Enzymatic Synthesis of Magnetic Nanoparticles

We report the first in vitro enzymatic synthesis of paramagnetic and antiferromagnetic nanoparticles toward magnetic ELISA reporting. With our procedure, alkaline phosphatase catalyzes the dephosphorylation of l-ascorbic-2-phosphate, which then serves as a reducing agent for salts of iron, gadolinium, and holmium, forming magnetic precipitates of Fe(45±14)Gd(5±2)O(50±15) and Fe(42±4)Ho(6±4)O(52±5).
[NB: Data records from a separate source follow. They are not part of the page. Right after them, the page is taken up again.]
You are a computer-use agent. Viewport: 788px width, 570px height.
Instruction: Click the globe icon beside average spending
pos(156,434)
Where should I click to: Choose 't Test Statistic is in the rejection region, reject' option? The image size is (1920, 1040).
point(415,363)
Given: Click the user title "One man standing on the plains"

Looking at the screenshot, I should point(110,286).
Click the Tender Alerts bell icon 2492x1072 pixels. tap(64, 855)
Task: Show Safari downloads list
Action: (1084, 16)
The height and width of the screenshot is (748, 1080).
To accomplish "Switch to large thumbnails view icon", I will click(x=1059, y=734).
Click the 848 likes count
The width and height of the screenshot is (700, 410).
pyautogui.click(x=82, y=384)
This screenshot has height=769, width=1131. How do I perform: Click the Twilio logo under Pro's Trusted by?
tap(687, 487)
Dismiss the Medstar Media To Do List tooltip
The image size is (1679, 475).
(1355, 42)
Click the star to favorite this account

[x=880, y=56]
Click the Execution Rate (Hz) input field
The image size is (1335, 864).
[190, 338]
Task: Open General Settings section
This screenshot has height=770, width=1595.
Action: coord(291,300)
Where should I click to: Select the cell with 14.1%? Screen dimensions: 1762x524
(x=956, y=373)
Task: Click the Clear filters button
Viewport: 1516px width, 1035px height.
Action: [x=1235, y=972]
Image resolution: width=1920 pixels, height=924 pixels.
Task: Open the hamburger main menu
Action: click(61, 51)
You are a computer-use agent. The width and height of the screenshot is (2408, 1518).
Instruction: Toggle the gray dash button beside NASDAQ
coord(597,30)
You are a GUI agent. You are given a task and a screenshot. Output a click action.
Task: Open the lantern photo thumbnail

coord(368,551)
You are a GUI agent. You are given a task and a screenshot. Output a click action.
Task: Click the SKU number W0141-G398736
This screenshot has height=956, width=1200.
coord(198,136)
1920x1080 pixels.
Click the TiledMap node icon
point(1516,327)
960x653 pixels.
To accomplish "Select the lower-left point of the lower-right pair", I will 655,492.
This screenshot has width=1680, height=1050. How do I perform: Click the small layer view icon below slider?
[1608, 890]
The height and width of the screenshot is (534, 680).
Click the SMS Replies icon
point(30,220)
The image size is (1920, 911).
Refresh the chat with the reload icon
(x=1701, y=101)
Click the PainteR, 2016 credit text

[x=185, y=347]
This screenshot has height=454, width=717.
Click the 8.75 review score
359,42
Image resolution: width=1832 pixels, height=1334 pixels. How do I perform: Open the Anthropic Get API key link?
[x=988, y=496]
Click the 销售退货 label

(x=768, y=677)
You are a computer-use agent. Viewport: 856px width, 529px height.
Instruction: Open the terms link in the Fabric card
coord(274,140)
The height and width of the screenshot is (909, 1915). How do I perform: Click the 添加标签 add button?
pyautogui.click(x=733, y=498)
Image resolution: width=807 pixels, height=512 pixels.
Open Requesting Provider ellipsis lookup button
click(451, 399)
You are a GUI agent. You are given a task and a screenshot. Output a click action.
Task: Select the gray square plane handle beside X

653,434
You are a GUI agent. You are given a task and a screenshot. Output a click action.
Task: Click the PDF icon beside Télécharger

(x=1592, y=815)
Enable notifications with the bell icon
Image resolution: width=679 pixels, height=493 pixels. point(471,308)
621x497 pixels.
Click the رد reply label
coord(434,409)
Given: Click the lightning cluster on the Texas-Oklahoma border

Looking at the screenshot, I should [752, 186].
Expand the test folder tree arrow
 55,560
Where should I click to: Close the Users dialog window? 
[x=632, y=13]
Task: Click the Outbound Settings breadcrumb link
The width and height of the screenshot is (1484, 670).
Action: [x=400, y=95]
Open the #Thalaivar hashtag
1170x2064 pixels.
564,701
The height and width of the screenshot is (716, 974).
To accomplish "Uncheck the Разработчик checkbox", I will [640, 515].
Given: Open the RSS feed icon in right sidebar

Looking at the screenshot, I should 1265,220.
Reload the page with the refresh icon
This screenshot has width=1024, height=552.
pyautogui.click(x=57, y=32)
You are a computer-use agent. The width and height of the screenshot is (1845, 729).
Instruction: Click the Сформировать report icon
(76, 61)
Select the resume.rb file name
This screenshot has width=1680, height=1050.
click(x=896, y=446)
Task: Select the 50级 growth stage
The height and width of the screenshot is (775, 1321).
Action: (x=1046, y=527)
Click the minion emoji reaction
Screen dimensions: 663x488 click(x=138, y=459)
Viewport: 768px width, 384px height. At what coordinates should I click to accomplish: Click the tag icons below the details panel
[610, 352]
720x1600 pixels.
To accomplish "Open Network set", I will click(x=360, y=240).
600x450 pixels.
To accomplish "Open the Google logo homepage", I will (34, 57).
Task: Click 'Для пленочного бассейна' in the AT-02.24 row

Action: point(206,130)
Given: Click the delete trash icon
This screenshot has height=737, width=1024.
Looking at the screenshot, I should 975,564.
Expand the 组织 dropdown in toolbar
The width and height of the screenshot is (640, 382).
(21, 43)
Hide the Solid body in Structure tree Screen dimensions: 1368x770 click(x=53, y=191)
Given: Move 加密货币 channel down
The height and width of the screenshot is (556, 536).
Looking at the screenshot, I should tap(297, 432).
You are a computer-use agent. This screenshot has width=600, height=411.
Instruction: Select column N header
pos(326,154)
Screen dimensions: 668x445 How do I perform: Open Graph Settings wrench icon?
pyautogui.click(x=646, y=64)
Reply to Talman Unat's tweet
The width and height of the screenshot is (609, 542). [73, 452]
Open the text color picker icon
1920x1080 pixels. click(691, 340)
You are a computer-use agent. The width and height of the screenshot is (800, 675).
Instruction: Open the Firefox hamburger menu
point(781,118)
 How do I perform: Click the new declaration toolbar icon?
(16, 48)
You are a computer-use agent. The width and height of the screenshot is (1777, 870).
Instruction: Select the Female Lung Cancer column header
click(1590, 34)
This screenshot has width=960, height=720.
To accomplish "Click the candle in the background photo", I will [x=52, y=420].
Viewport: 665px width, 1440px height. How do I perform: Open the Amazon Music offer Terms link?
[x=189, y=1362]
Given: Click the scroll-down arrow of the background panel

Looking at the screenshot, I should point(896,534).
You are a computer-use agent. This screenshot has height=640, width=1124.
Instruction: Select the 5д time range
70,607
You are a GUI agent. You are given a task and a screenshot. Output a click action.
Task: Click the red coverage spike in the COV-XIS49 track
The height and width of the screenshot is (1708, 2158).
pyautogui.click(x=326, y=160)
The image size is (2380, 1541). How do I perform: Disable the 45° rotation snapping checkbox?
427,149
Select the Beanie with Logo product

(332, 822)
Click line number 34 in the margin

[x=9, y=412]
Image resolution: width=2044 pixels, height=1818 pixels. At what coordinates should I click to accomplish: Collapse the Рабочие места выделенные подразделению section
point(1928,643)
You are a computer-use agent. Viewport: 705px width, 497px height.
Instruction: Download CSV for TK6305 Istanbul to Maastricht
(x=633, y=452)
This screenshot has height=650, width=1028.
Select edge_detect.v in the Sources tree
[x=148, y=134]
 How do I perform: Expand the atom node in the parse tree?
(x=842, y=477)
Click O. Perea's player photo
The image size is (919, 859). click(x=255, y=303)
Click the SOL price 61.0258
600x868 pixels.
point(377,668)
The nanoparticles were found to be paramagnetic at 300 K and antiferromagnetic under 25 K. Although weakly magnetic at 300 K, the room-temperature magnetization of the nanoparticles found here is considerably greater than that of analogous chemically-synthesized Ln(x)Fe(y)O(z) (Ln = Gd, Ho) samples reported previously. At 5 K, the nanoparticles showed a significantly higher saturation magnetization of 45 and 30 emu/g for Fe(45±14)Gd(5±2)O(50±15) and Fe(42±4)Ho(6±4)O(52±5), respectively. Our approach of enzymatically synthesizing magnetic labels reduces the cost and avoids diffusional mass-transfer limitations associated with pre-synthesized magnetic reporter particles, while retaining the advantages of magnetic sensing.